9. La question, ne portant pas sur l'interprétation d'une disposition constitutionnelle dont le Conseil constitutionnel n'aurait pas encore eu l'occasion de faire application, n'est pas nouvelle.
10. La question posée ne présente pas un caractère sérieux.
11. En effet, d'une part, il est loisible au législateur d'instituer une qualification pénale particulière pour réprimer la conduite d'un véhicule lorsque le conducteur a fait usage de stupéfiants. A cette fin il a précisé que l'infraction est constituée dès lors que l'usage de produits ou plantes classées comme stupéfiants est établi par une analyse sanguine ou salivaire, sans qu'un taux en dessous duquel la consommation de stupéfiants serait considérée comme n'ayant pas d'incidence sur les facultés du conducteur soit défini, en cohérence avec l'interdiction générale d'usage des stupéfiants.
12. La limitation induite par cette incrimination à la liberté d'aller et venir est ainsi proportionnée au but recherché de protection de la santé et de la sécurité publique qui sont des objectifs de valeur constitutionnelle.
13. En outre, dès lors qu'est incriminé le fait de conduire en ayant consommé des stupéfiants, et non en se trouvant sous l'empire de ces produits, l'absence de possibilité de dosage de la concentration de ceux-ci dans l'organisme par l'analyse salivaire est indifférente à l'établissement des circonstances de l'infraction, de sorte que les dispositions législatives contestées ne privent de garantie légale aucune des exigences constitutionnelles invoquées.
14. D'autre part, la question posée, sous couvert de critique de l'article
L. 235 -2 du code de la route, ne tend qu'à discuter la conformité aux principes de valeur constitutionnelle invoqués des dispositions des articles R. 235-6 et R. 235-11 du même code, de nature réglementaire, qui ne peuvent faire l'objet d'une question prioritaire de constitutionnalité.

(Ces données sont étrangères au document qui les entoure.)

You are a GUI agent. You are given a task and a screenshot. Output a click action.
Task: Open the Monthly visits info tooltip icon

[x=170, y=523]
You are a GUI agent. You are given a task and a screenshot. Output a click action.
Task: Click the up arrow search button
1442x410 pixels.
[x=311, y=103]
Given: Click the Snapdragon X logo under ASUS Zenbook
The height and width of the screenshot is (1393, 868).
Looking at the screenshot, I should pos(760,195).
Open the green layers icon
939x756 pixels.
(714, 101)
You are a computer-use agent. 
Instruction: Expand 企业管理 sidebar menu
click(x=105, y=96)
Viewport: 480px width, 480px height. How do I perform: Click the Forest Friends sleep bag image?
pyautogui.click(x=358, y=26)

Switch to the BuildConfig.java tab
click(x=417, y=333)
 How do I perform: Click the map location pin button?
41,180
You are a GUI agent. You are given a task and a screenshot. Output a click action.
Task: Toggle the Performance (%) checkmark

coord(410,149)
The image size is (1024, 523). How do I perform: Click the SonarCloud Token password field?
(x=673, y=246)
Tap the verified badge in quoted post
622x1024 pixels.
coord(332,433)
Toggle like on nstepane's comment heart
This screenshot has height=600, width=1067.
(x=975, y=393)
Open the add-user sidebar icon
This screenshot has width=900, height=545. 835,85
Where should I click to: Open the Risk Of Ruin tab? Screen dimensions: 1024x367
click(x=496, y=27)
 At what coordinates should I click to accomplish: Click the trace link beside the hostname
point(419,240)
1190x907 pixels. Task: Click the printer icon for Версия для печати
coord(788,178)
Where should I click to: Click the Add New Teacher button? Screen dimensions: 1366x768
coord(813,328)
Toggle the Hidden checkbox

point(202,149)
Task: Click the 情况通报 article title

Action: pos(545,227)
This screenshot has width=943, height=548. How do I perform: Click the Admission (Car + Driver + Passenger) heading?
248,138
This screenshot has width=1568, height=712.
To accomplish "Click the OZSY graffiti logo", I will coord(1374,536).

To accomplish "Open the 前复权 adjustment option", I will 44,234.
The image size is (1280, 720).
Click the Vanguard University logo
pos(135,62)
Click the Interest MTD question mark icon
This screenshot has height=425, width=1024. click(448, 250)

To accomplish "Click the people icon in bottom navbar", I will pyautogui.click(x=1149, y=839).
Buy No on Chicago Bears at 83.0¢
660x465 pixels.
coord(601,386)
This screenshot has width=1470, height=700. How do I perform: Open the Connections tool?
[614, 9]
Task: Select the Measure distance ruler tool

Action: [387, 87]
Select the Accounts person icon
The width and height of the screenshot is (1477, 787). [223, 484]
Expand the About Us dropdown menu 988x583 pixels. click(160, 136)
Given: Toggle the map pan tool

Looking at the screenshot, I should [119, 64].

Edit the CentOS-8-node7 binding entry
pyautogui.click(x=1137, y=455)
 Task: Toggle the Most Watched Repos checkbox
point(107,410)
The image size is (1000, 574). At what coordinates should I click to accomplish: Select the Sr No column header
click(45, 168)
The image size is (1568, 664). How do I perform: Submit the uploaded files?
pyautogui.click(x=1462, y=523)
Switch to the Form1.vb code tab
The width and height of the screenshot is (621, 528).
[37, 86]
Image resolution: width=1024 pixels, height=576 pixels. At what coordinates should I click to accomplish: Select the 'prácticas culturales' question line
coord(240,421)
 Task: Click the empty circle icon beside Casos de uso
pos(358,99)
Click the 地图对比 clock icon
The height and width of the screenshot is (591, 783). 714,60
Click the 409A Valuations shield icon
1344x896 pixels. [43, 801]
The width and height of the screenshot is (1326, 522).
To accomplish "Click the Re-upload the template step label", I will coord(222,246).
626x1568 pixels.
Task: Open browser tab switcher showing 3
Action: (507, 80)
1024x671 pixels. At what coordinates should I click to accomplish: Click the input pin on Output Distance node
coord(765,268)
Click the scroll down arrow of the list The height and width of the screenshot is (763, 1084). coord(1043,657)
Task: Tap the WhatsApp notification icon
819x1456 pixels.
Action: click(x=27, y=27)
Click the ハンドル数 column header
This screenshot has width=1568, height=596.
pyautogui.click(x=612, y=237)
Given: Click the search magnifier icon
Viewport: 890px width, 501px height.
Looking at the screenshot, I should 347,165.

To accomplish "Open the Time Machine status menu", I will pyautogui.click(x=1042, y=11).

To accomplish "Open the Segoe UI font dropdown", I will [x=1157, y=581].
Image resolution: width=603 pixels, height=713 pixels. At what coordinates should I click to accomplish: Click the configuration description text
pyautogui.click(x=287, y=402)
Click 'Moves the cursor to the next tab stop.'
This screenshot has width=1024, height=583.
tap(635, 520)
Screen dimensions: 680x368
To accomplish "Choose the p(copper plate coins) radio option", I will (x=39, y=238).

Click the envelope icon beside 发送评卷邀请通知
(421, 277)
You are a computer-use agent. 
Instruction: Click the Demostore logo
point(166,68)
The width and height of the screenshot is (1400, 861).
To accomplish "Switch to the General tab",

15. Il n'y a donc pas lieu de renvoyer la question prioritaire de constitutionnalité au Conseil constitutionnel.
PAR CES MOTIFS, la Cour :
DIT N'Y AVOIR LIEU DE RENVOYER au Conseil constitutionnel la question prioritaire de constitutionnalité ;
Ainsi fait et jugé par la Cour de cassation, chambre criminelle, et prononcé par le président en audience publique du sept mai deux mille vingt-cinq.